И замордованные дождем верхушки деревьев, ага…
Разумеется, кроме них, я из окна почти ничего не вижу. Только их и это вшивое сучье небо, которое сентиментальные поэты имели глупость воспеть в длинных опупеях о лежачих людях, как будто это священный долг исландских книгопеков – хорошо отзываться о своей стране, этой костлявине-отморозихе, этом снежно-дождливом аде. Она еще худо-бедно может вытянуть из-за своей грязной ледниковой пазухи кратковременный штиль, но чаще предлагает сопливую и поносную погоду, которую отрыгивает и выпукивает из своих скелетистых ущелий.
Фи, какая фуфлянка!
Да, замордованные дождем верхушки деревьев клонятся и сгибаются под струной холодного ветра, который бог погоды отмеривает нам недельными отрезками и который гуляет по крышам и по всей столичной мокрозадости. Он навсегда останется нашим вечным Гитлером, который удерживает нас, богоизбранный народ, взаперти, в наших одиночных квартирах , ветреный отморозок!
Но как сказала я, приговоренная к постели: чем дальше идет жизнь, тем более жиденькими становятся дни.

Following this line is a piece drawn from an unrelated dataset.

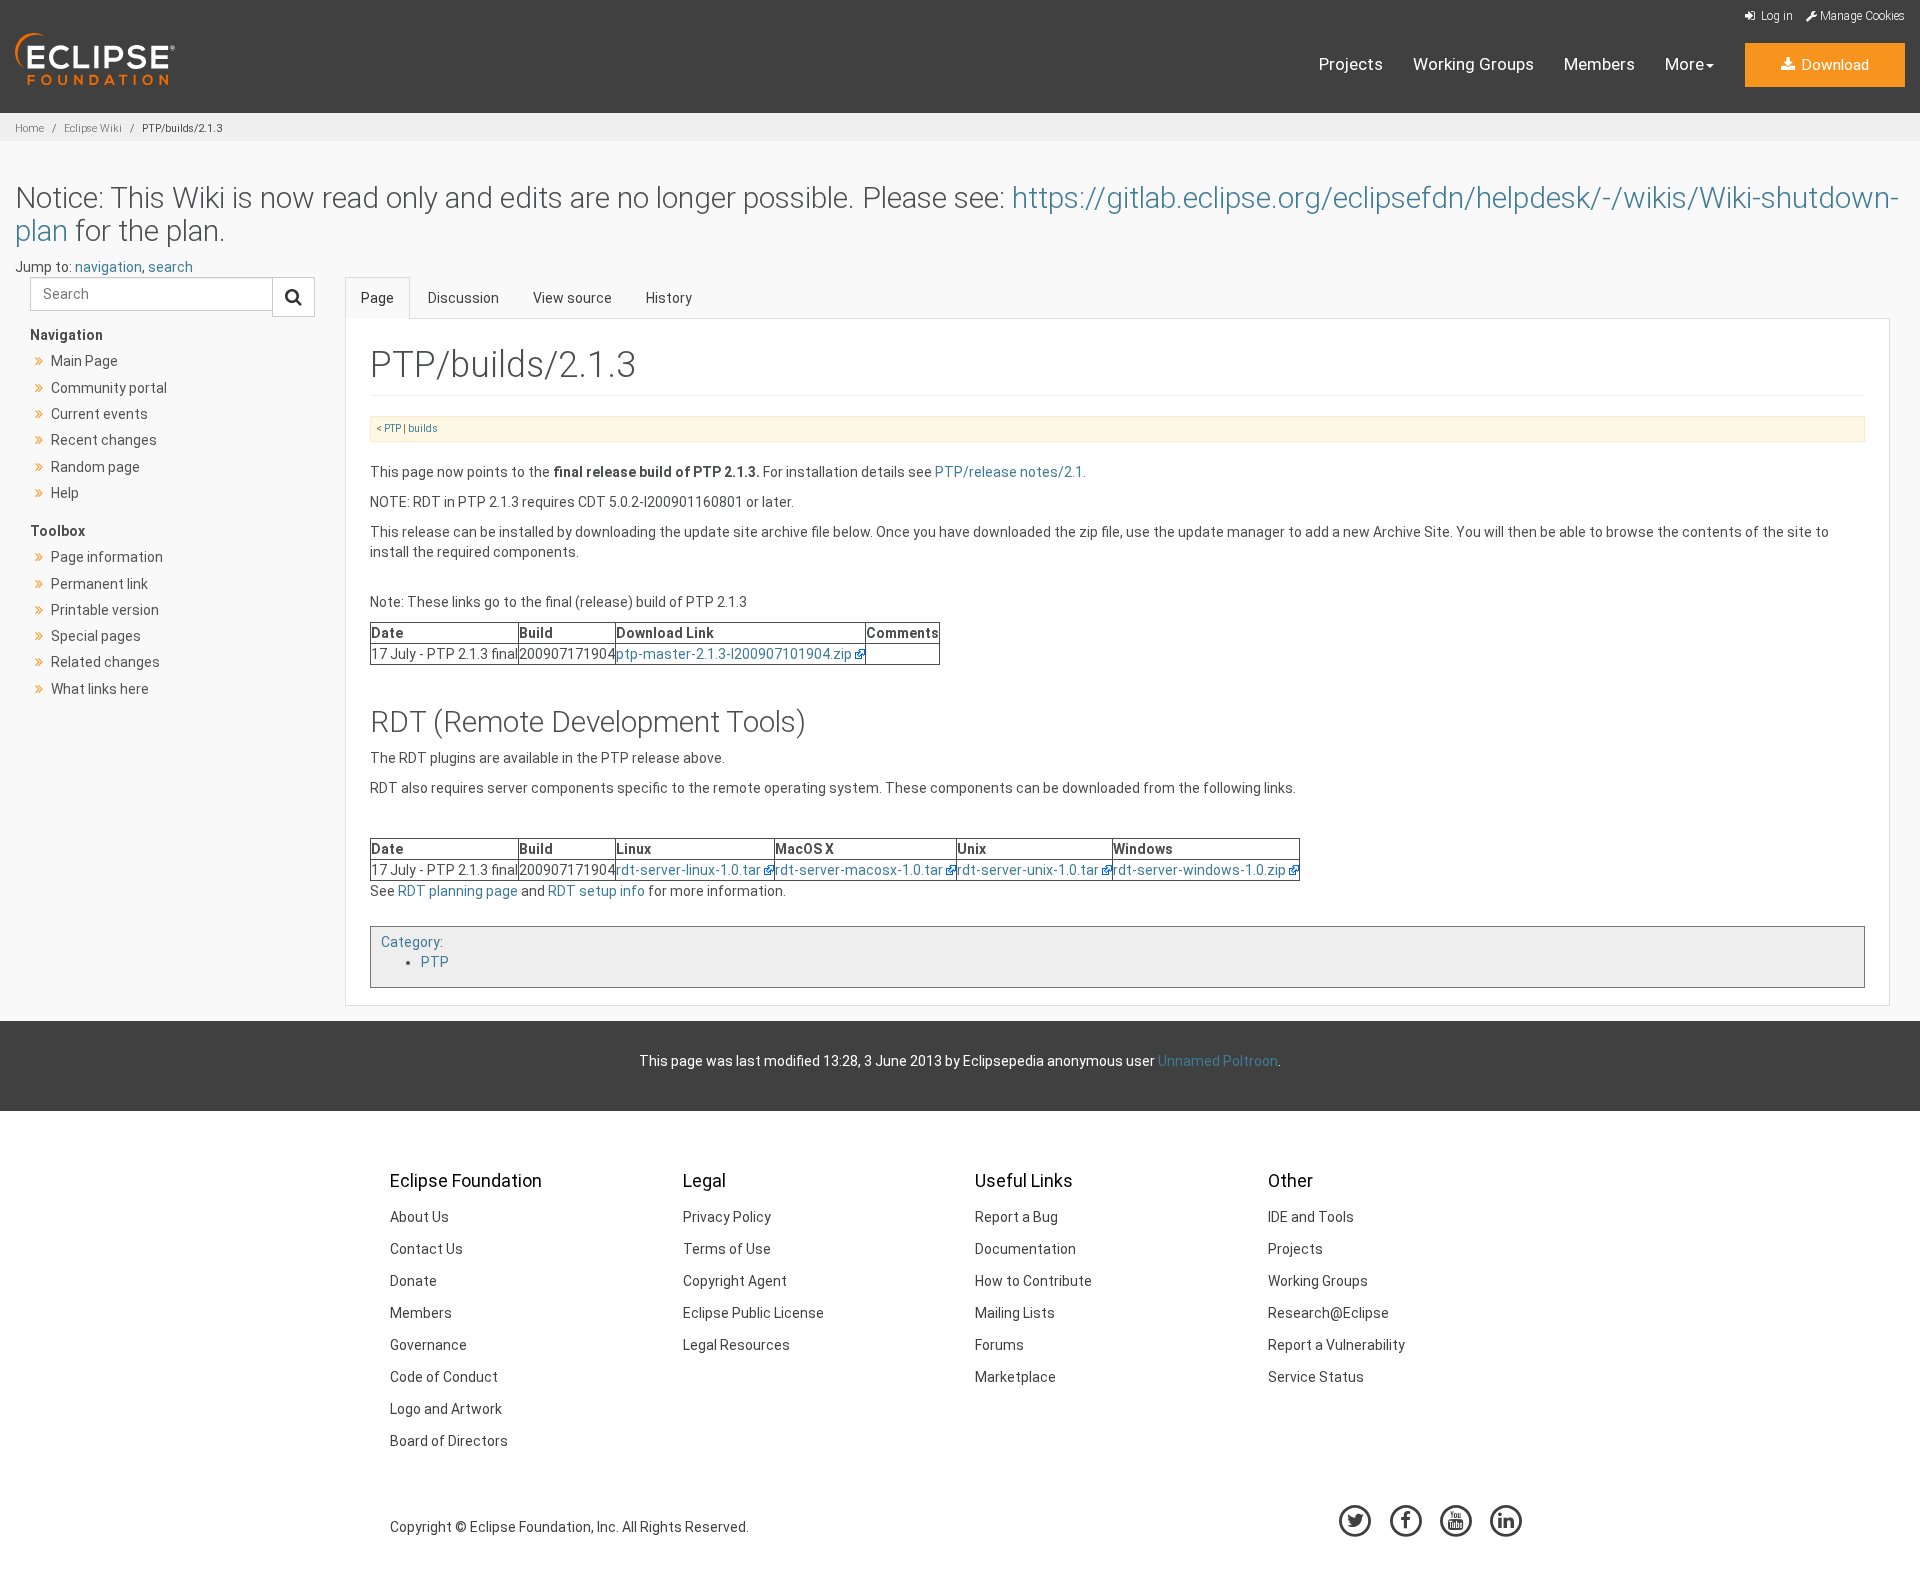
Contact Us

Когда-то они были густыми. Я это помню. Когда-то они поднимались из моря, вкусные, как шестнадцатислойный бутерброд, а теперь это просто прозрачные целлофановые полотнища на стройплощадках, хлопающие на сильном ветру. Да, видимо, так и есть. Когда-то дни были густые, а наша жизнь – жидковата, а сейчас стало наоборот.

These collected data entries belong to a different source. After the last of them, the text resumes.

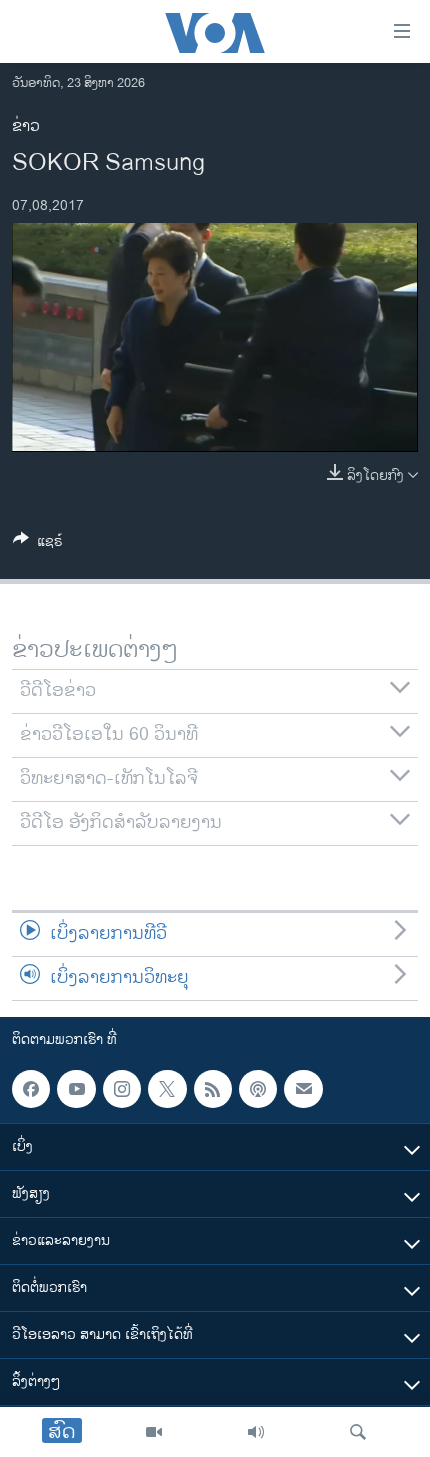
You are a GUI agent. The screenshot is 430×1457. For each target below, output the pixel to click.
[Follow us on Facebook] (31, 1089)
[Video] (154, 1432)
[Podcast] (258, 1089)
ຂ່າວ (26, 126)
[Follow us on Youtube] (76, 1089)
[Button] (38, 544)
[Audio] (256, 1432)
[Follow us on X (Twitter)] (167, 1089)
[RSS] (213, 1089)
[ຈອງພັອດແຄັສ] (303, 1089)
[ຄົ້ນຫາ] (358, 1432)
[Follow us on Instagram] (122, 1089)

Сначала действительность кажется нам такой мощной, а мы сами – такими ничтожными; мы впитываем ее. Мы тратим всю жизнь на то, чтоб вобрать ее в себя, пока не обнаруживаем, что из нее ничего не выжмешь, что мы сами – гораздо содержательнее, чем день, век и вся эта штука, которая называется реальность , явление, которое люди почитали веками и которое на самом деле ничего не стоит по сравнению с подспудностью . Главная удача в моей жизни – что я вышла из первой и примкнула ко второй. Для меня это сущее избавление, что больше не приходится вставать, наливать молоко в тарелку, тащиться в прихожую и открывать конверты, смотреть телевизор и звонить по телефону. Жизнь только тогда стала мне приятна, когда мне больше не приходится ее проживать, а можно наслаждаться ею подспудно. И пусть никто не жалеет, что, мол, мне приходится куковать в этом гараже в неинтересном районе, потому что я наконец обрела саму жизнь. И Бога. Я различаю его, надев очки перед раковиной: прозрачный, легкий, крошечный шерстяной комок, который выдает свое присутствие, только если открыть дверь. Я зову его Пух. И почитаю его таким стишком:
Мой Бог есть Пух.
Всю нашу быль
он обратит
в покой и пыль.
Счастье заключается в том, чтоб ничего не иметь. И верить в пух.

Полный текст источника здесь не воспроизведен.